**WHAT YOU ARE ASKED TO DO**
What follows are records. Restate all of them word for word.

**EXTRACTED ENTRIES**
"""

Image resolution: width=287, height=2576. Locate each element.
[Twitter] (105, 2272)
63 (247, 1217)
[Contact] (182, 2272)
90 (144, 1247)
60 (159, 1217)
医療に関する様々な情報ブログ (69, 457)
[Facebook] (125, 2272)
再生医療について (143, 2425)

"""

**FINISHED TASK**
Image resolution: width=287, height=2576. Locate each element.
[Twitter] (105, 2272)
63 (247, 1217)
[Contact] (182, 2272)
90 (144, 1247)
60 (159, 1217)
医療に関する様々な情報ブログ (69, 457)
[Facebook] (125, 2272)
再生医療について (143, 2425)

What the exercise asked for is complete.